▶ _Stored items_:
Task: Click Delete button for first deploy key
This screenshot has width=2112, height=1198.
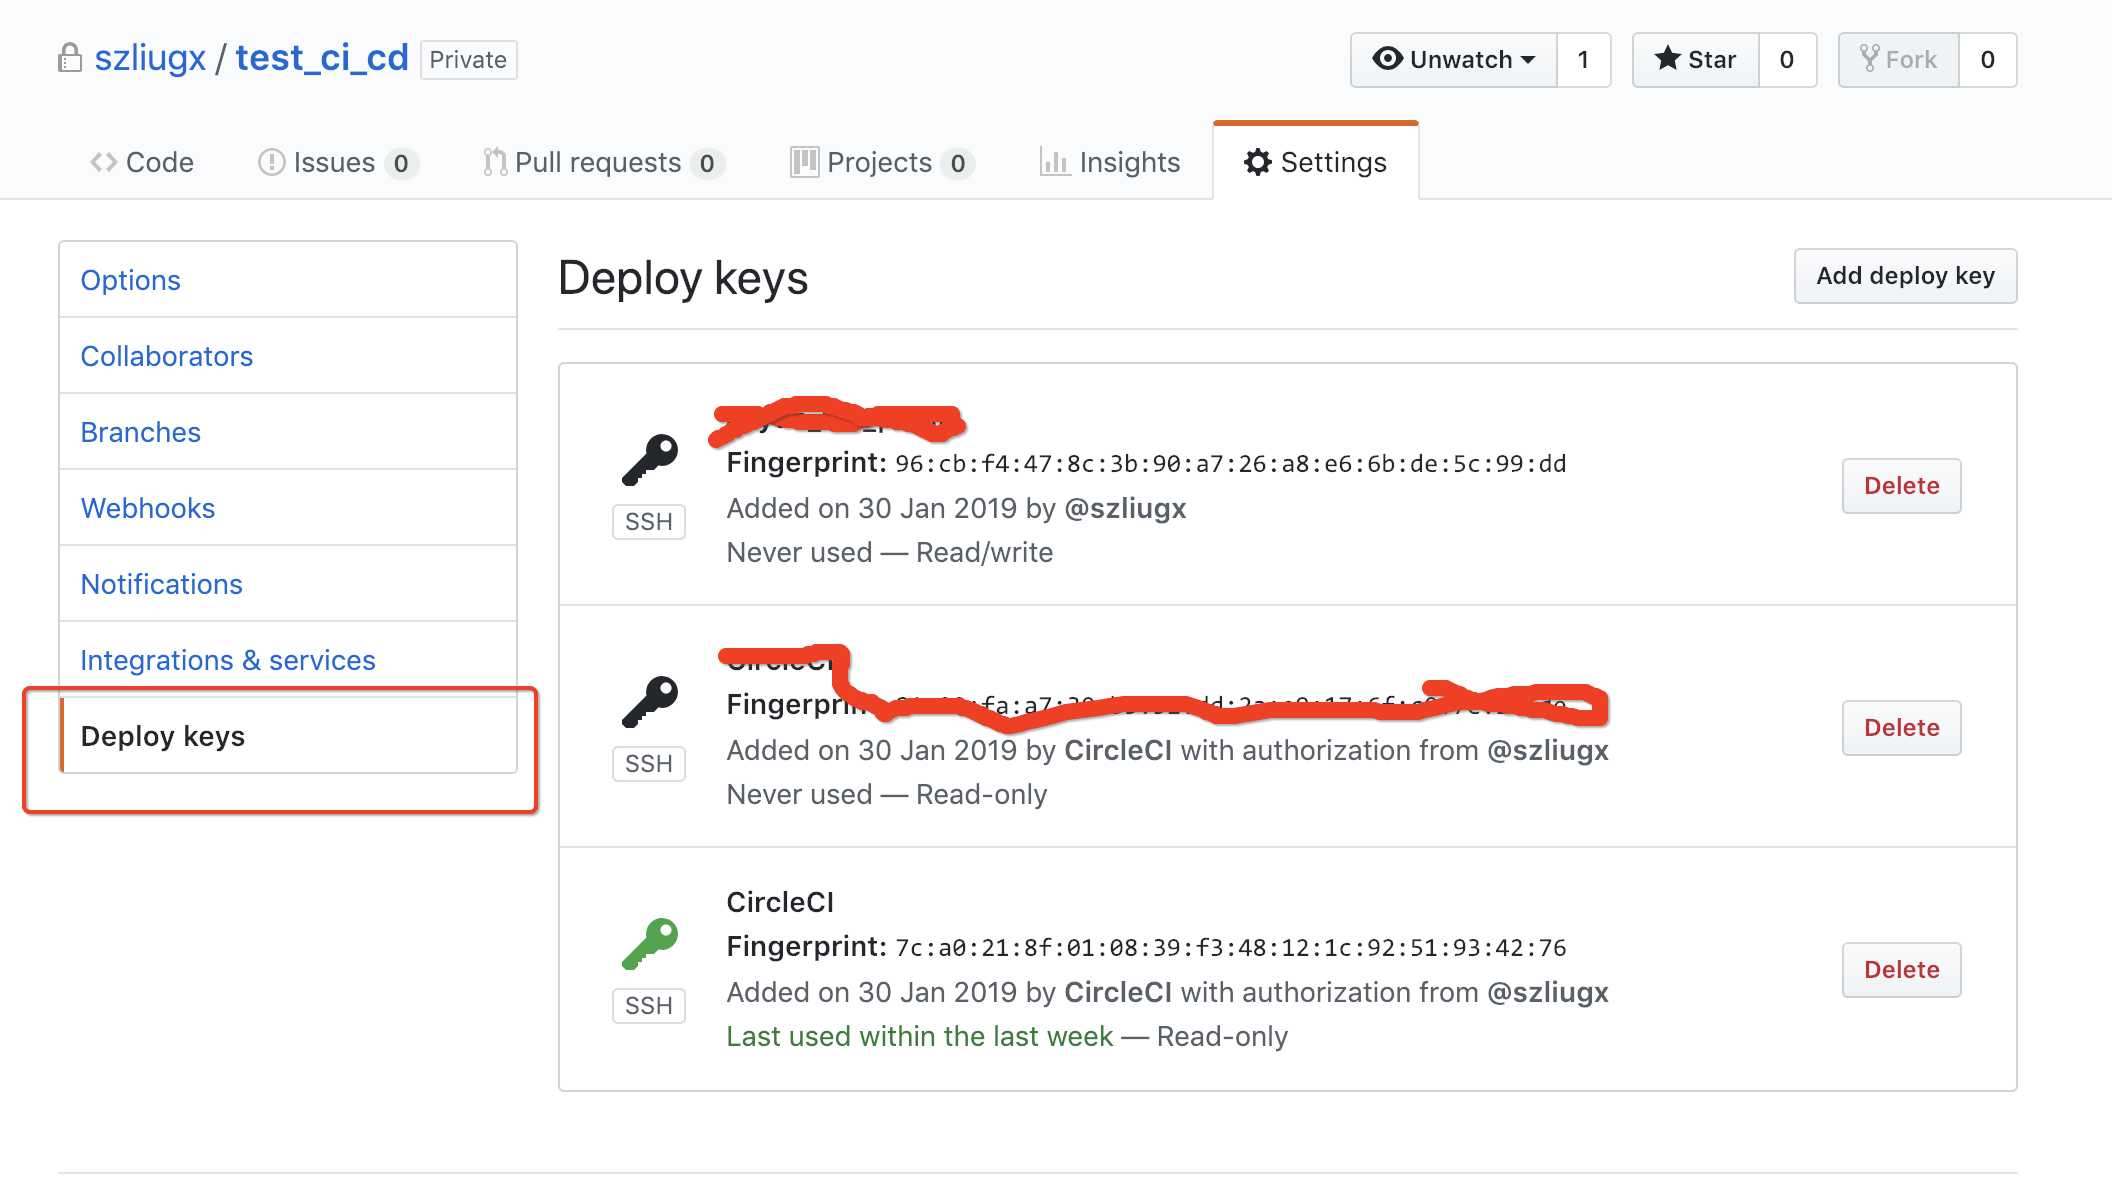Action: [1900, 484]
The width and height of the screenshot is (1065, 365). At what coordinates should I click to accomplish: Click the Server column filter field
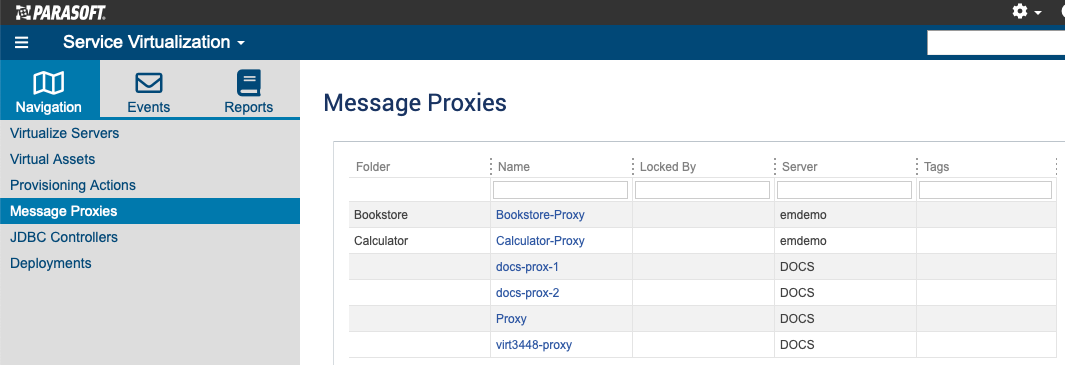[x=844, y=190]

▶ _Goal of the exercise_:
Leave the pictures out, and retype exactly the lines from the one containing "The width and" through the last line of the entries above, both included.

▶ _Exercise answer_:
The width and height of the screenshot is (1065, 365). At what coordinates should I click to accomplish: Click the Server column filter field
[x=844, y=190]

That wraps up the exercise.